Le canidé renifle de la sueur humaine pour détecter le virus. "Nous passons pendant une minute un morceau de coton sous les aisselles de la personne qui doit être testée. Ensuite, on la place dans une boîte métallique avec un grillage", détaille Robert Kohler. La suite est très simple, le chien renifle le coton à travers la grille. Si c’est positif au Covid, "il se met assis et attend". Si ça n’est pas le cas, il ne fait rien de spécial. Le responsable de l’établissement raconte que Pokaa est alors récompensé oralement.

Efficace sans être trop invasif

Selon Robert Kohler, le taux de fiabilité est estimé à 95%. De plus, il garantit l'absence d'un risque de contamination. "Nous faisons les prélèvements de sueur avec des gants donc on ne risque rien.
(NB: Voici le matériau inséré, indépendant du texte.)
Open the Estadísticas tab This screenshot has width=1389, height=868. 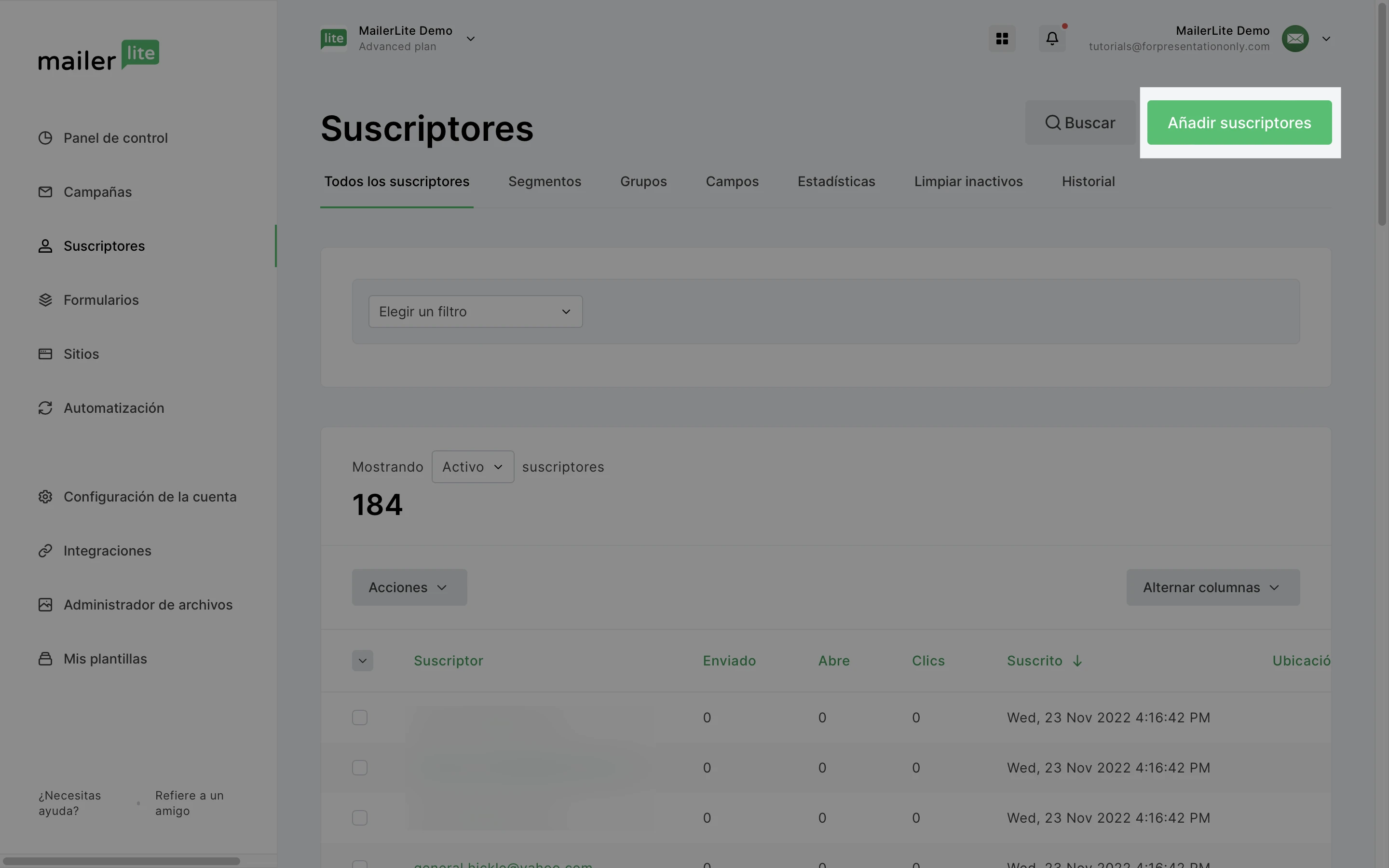coord(836,181)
On ne risque pas non plus de fausser le résultat puisque grâce aux précautions que nous prenons, l’échantillon n’est pas imprégné de notre odeur." De son côté, l'éducatrice assure que "le chien ne se trompe jamais sur les cas positifs mais cela peut arriver avec des négatifs qui se révèlent être parfois des faux négatifs."

L’établissement, qui compte 115 résidents et une centaine d’employés, a connu plusieurs décès l’an dernier, au plus fort de l’épidémie."On faisait beaucoup de tests PCR et je peux vous dire que sur les résidents atteints d’Alzheimer c’est très compliqué. Parfois il faut être à trois pour le faire et surtout ils ne comprennent pas ce qu’on leur fait. Ils trouvent cela trop intrusif", témoigne Benoît Seewald.

L'association possède plusieurs chiens qui participent déjà à la vie dans des Ehpad. Pour Benoît Seewald, l’objectif est d’apprendre à d’autres chiens, comme Pokaa, à détecter le Covid pour faciliter la gestion de l’épidémie dans ces structures. Même si 95% des résidents et 85% des employés de La Roselière sont vaccinés, l’établissement ne veut surtout pas lâcher du lest. "On ne sait pas ce que ça va donner", confie Robert Kohler en parlant de la progression du variant Delta.